START Task material

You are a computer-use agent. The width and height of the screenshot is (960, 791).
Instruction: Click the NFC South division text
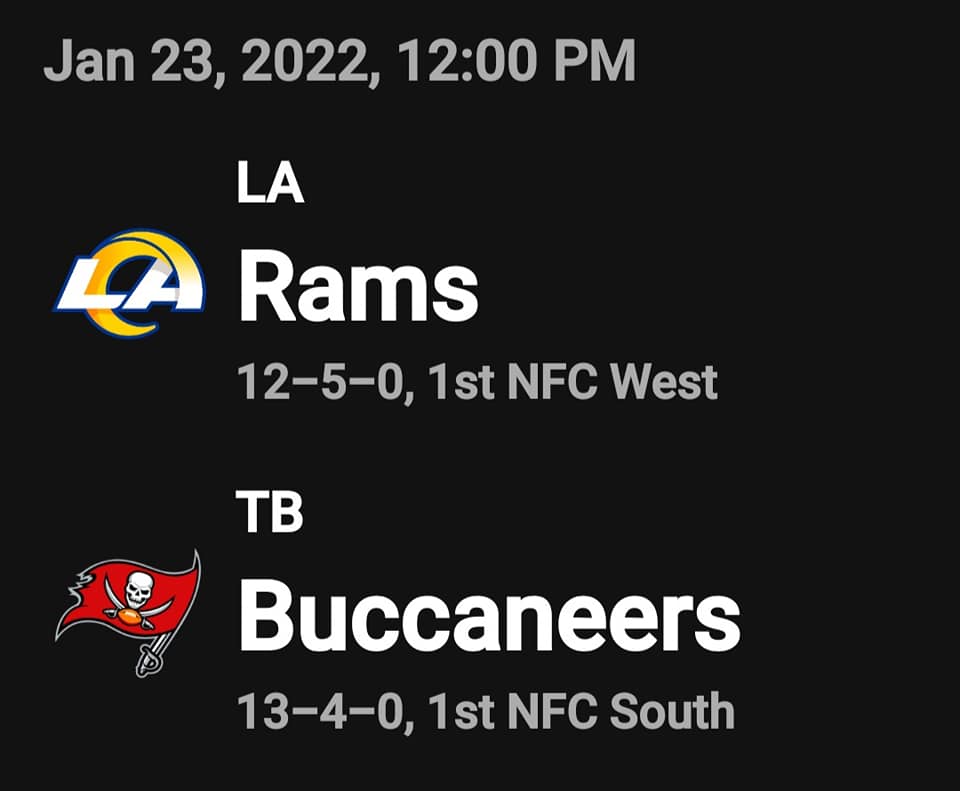[620, 711]
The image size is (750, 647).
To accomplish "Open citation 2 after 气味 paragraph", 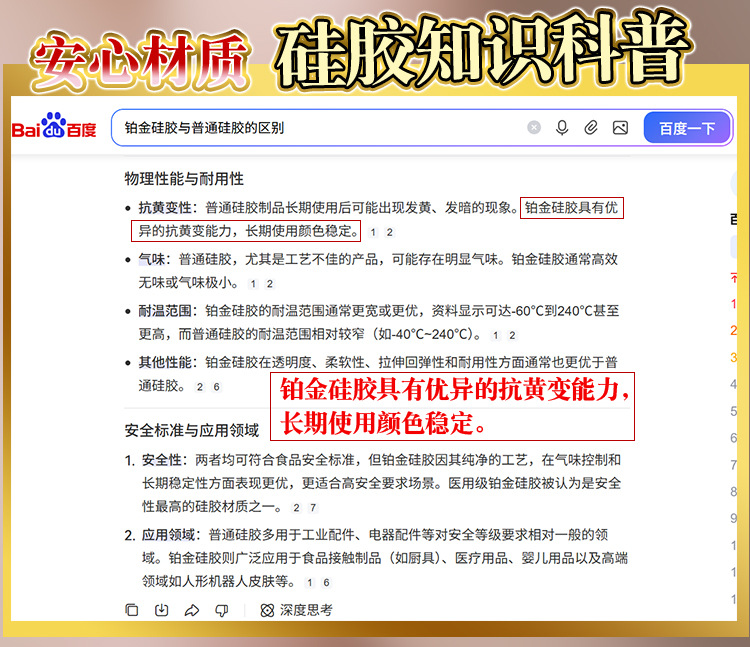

END Task material

→ **Exercise brief**
Please reproduce each entry above word for word and keep the pictures out of the copy.

→ **Answer for the task**
You are a computer-use agent. The width and height of the screenshot is (960, 791).
Instruction: Click the NFC South division text
[620, 711]
The image size is (750, 647).
To accomplish "Open citation 2 after 气味 paragraph", 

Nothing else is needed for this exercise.